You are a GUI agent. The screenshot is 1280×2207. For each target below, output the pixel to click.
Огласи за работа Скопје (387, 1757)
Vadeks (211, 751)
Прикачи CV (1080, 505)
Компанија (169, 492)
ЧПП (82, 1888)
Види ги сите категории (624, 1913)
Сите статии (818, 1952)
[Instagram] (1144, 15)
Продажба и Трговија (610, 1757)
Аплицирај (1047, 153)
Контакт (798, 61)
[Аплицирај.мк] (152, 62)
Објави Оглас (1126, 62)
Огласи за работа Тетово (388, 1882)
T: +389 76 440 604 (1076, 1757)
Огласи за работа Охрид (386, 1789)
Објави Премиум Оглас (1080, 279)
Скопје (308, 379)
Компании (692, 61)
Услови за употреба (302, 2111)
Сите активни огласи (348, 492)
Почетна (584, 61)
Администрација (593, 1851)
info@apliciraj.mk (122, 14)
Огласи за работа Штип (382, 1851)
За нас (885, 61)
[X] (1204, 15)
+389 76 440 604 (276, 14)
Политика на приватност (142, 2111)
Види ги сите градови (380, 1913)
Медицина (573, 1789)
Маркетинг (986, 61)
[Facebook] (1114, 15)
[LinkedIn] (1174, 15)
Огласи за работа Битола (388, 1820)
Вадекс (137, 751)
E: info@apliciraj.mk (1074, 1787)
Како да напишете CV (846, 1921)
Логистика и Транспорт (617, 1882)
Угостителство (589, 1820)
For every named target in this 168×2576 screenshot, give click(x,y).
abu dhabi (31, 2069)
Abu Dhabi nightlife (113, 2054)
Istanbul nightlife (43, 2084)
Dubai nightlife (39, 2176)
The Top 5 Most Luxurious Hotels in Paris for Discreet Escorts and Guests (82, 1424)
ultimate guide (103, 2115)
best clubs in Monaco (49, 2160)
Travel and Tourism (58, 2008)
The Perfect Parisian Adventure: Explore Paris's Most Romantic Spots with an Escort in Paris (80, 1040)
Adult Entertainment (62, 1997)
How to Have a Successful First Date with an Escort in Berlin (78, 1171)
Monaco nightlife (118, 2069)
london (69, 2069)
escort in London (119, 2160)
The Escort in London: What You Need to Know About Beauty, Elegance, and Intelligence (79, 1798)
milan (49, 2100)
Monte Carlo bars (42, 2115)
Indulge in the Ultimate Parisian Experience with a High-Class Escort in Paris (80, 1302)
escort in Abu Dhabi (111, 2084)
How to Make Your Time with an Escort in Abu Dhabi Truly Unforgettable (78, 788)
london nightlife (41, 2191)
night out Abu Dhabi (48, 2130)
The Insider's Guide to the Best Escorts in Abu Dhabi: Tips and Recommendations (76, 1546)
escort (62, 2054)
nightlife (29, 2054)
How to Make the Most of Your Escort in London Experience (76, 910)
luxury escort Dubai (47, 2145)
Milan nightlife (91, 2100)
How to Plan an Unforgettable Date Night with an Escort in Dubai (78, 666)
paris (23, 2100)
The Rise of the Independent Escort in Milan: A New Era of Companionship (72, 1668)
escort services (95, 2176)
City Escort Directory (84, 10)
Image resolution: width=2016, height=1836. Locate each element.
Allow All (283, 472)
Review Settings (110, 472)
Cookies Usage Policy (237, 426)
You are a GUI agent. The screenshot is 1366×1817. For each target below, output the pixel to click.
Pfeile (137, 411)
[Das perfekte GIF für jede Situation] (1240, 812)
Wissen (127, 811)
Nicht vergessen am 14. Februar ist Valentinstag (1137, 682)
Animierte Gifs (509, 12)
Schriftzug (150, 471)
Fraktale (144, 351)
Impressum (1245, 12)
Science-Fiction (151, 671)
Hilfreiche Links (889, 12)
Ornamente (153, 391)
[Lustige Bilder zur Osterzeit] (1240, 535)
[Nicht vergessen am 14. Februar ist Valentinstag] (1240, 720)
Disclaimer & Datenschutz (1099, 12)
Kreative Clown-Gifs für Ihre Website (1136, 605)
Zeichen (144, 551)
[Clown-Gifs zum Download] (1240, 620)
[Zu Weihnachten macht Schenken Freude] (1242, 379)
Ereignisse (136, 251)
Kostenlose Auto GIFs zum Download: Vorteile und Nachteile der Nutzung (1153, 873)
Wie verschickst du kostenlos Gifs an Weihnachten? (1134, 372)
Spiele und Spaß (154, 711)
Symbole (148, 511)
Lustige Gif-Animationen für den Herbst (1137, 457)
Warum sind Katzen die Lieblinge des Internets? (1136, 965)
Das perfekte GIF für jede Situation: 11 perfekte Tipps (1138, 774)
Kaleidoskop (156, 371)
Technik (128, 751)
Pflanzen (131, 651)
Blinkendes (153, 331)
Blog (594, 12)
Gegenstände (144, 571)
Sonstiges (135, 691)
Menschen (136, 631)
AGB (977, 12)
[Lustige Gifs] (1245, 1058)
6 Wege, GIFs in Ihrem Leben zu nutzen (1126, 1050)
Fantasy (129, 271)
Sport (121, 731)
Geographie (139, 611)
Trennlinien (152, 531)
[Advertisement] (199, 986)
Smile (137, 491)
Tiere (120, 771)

---

→ WHAT TO WORK ON
An identical copy of the entries above is the expected result.

→ OUTPUT FOR THIS TASK
You are a GUI agent. The screenshot is 1280×2207. For each target below, output the pixel to click.
Огласи за работа Скопје (387, 1757)
Vadeks (211, 751)
Прикачи CV (1080, 505)
Компанија (169, 492)
ЧПП (82, 1888)
Види ги сите категории (624, 1913)
Сите статии (818, 1952)
[Instagram] (1144, 15)
Продажба и Трговија (610, 1757)
Аплицирај (1047, 153)
Контакт (798, 61)
[Аплицирај.мк] (152, 62)
Објави Оглас (1126, 62)
Огласи за работа Тетово (388, 1882)
T: +389 76 440 604 (1076, 1757)
Огласи за работа Охрид (386, 1789)
Објави Премиум Оглас (1080, 279)
Скопје (308, 379)
Компании (692, 61)
Услови за употреба (302, 2111)
Сите активни огласи (348, 492)
Почетна (584, 61)
Администрација (593, 1851)
info@apliciraj.mk (122, 14)
Огласи за работа Штип (382, 1851)
За нас (885, 61)
[X] (1204, 15)
+389 76 440 604 (276, 14)
Политика на приватност (142, 2111)
Види ги сите градови (380, 1913)
Медицина (573, 1789)
Маркетинг (986, 61)
[Facebook] (1114, 15)
[LinkedIn] (1174, 15)
Огласи за работа Битола (388, 1820)
Вадекс (137, 751)
E: info@apliciraj.mk (1074, 1787)
Како да напишете CV (846, 1921)
Логистика и Транспорт (617, 1882)
Угостителство (589, 1820)
For every named target in this 168×2576 screenshot, give click(x,y).
abu dhabi (31, 2069)
Abu Dhabi nightlife (113, 2054)
Istanbul nightlife (43, 2084)
Dubai nightlife (39, 2176)
The Top 5 Most Luxurious Hotels in Paris for Discreet Escorts and Guests (82, 1424)
ultimate guide (103, 2115)
best clubs in Monaco (49, 2160)
Travel and Tourism (58, 2008)
The Perfect Parisian Adventure: Explore Paris's Most Romantic Spots with an Escort in Paris (80, 1040)
Adult Entertainment (62, 1997)
How to Have a Successful First Date with an Escort in Berlin (78, 1171)
Monaco nightlife (118, 2069)
london (69, 2069)
escort in London (119, 2160)
The Escort in London: What You Need to Know About Beauty, Elegance, and Intelligence (79, 1798)
milan (49, 2100)
Monte Carlo bars (42, 2115)
Indulge in the Ultimate Parisian Experience with a High-Class Escort in Paris (80, 1302)
escort in Abu Dhabi (111, 2084)
How to Make Your Time with an Escort in Abu Dhabi Truly Unforgettable (78, 788)
london nightlife (41, 2191)
night out Abu Dhabi (48, 2130)
The Insider's Guide to the Best Escorts in Abu Dhabi: Tips and Recommendations (76, 1546)
escort (62, 2054)
nightlife (29, 2054)
How to Make the Most of Your Escort in London Experience (76, 910)
luxury escort Dubai (47, 2145)
Milan nightlife (91, 2100)
How to Plan an Unforgettable Date Night with an Escort in Dubai (78, 666)
paris (23, 2100)
The Rise of the Independent Escort in Milan: A New Era of Companionship (72, 1668)
escort services (95, 2176)
City Escort Directory (84, 10)
Image resolution: width=2016, height=1836. Locate each element.
Allow All (283, 472)
Review Settings (110, 472)
Cookies Usage Policy (237, 426)
You are a GUI agent. The screenshot is 1366×1817. For each target below, output the pixel to click.
Pfeile (137, 411)
[Das perfekte GIF für jede Situation] (1240, 812)
Wissen (127, 811)
Nicht vergessen am 14. Februar ist Valentinstag (1137, 682)
Animierte Gifs (509, 12)
Schriftzug (150, 471)
Fraktale (144, 351)
Impressum (1245, 12)
Science-Fiction (151, 671)
Hilfreiche Links (889, 12)
Ornamente (153, 391)
[Lustige Bilder zur Osterzeit] (1240, 535)
[Nicht vergessen am 14. Februar ist Valentinstag] (1240, 720)
Disclaimer & Datenschutz (1099, 12)
Kreative Clown-Gifs für Ihre Website (1136, 605)
Zeichen (144, 551)
[Clown-Gifs zum Download] (1240, 620)
[Zu Weihnachten macht Schenken Freude] (1242, 379)
Ereignisse (136, 251)
Kostenlose Auto GIFs zum Download: Vorteile und Nachteile der Nutzung (1153, 873)
Wie verschickst du kostenlos Gifs an Weihnachten? (1134, 372)
Spiele und Spaß (154, 711)
Symbole (148, 511)
Lustige Gif-Animationen für den Herbst (1137, 457)
Warum sind Katzen die Lieblinge des Internets? (1136, 965)
Das perfekte GIF für jede Situation: 11 perfekte Tipps (1138, 774)
Kaleidoskop (156, 371)
Technik (128, 751)
Pflanzen (131, 651)
Blinkendes (153, 331)
Blog (594, 12)
Gegenstände (144, 571)
Sonstiges (135, 691)
Menschen (136, 631)
AGB (977, 12)
[Lustige Gifs] (1245, 1058)
6 Wege, GIFs in Ihrem Leben zu nutzen (1126, 1050)
Fantasy (129, 271)
Sport (121, 731)
Geographie (139, 611)
Trennlinien (152, 531)
[Advertisement] (199, 986)
Smile (137, 491)
Tiere (120, 771)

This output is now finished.